Wednesday 12th September
Wake early. Rain likely. Rain falling, today I’ll stay at home, start a larger piece. The posts around the spring are still fresh in mind, in boatlike formation so I draw them stark and monumental. I sit out by the harbor at lunch and read E.M.Forster’s The Siren’s Song. It has the most amazing opening paragraph I think I’ve ever read.
“Few things have been more beautiful than my note book on the Deist Controversy as it fell downward through the waters of the Mediterranean. It dived, like a piece of black slate, but opened soon, disclosing leaves of pale green, which quivered into blue. Now it had vanished, now it was a piece of magical india rubber stretching out to infinity, now it was a book again, but bigger than the book of all knowledge. It grew more fantastic as it reached the bottom, where a puff of sand welcomed it and obscured it from view. But it reappeared, quite sane though a little tremulous, lying decently open on its back, while unseen fingers fidgeted among its leaves.”
As I read, they’re filming Cbeebies a few houses down.
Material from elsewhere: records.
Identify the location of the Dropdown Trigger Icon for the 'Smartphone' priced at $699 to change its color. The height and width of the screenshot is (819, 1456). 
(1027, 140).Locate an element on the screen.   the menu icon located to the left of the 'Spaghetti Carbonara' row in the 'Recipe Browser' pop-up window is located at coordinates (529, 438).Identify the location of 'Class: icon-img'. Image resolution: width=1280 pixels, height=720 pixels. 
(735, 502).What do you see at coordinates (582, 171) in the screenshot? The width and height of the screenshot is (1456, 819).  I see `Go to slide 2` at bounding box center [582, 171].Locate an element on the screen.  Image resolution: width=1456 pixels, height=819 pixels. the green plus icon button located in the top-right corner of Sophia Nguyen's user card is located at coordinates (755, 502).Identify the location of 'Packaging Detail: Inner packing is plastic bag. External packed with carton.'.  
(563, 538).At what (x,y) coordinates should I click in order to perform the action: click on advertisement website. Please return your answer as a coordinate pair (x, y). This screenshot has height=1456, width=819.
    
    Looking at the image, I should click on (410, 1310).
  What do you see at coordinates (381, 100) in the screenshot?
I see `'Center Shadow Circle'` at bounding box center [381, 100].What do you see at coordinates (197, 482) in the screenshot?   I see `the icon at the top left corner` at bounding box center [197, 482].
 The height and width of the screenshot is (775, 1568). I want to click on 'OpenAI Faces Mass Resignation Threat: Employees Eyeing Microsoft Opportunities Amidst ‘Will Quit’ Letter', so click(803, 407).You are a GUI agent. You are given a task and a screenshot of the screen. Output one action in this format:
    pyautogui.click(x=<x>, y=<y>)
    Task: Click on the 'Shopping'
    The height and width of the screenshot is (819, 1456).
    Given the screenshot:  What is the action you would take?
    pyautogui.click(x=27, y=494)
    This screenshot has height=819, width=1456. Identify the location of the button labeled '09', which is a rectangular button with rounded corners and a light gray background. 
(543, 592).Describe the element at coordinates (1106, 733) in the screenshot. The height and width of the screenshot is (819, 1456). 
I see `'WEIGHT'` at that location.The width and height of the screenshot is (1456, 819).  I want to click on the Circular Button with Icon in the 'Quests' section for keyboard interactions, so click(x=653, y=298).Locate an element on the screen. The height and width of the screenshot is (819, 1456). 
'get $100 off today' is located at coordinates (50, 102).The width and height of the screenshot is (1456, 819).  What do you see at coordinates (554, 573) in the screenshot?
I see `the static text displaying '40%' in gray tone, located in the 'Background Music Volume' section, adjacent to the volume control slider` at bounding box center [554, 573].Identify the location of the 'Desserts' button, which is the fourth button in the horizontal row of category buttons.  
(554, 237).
A dog starts barking every time they begin.
Saturday 15th September
When the archaeologists are here it can be seen as fallow. They come, and they enrich.
I was thinking of Reaper Man (by Terry Pratchett) the other day, all this golden crop and time. Today I visited the horse in the field on from the Roman site. It took a couple of minutes for me to realise that he only has one eye. The eye he doesn’t have he turned towards me often. It’s velvety inside, a smooth shadowed hollow, a continuation of horse face. He looks dead. I fancy he is like Binky, a Deaths Head or ‘Mari Llwyd’. But I’m told after it’s a perfectly earthly sort of hell – some bastard shot it out with an air gun.
Etty is coming tomorrow, a lady of Gallihowe. Today I spent pacing around, dowsing for any last information. I walk the boundary hedge that runs straight out in line with the spring from Gallihowe. It’s a larger mound than many of the other field boundaries, there are gnarled old hawthorns, uneven gaps between them now. Two large stone troughs. Hardwood. There are flattened glades in the grass and patches of hard dry earth, bedded down by animals. I feel I want to hang around. It feels like a rite, a stitch from end to end.
Sunday 16th September
Last walk in. The hills are easier today. I try to see where the Bronze Age wooden posts were found at CowBar, but can’t. I see a small baby fieldmouse on the road near Boulby Bank and stroke it’s little back. The light at the top is golden on the fields and blue black over the cliff. There are site tours today, so Steve is off with them, the team are observed, the wind is blowing and the mood is gone. I’ll be sad to leave in the morning. I’m sad about it now.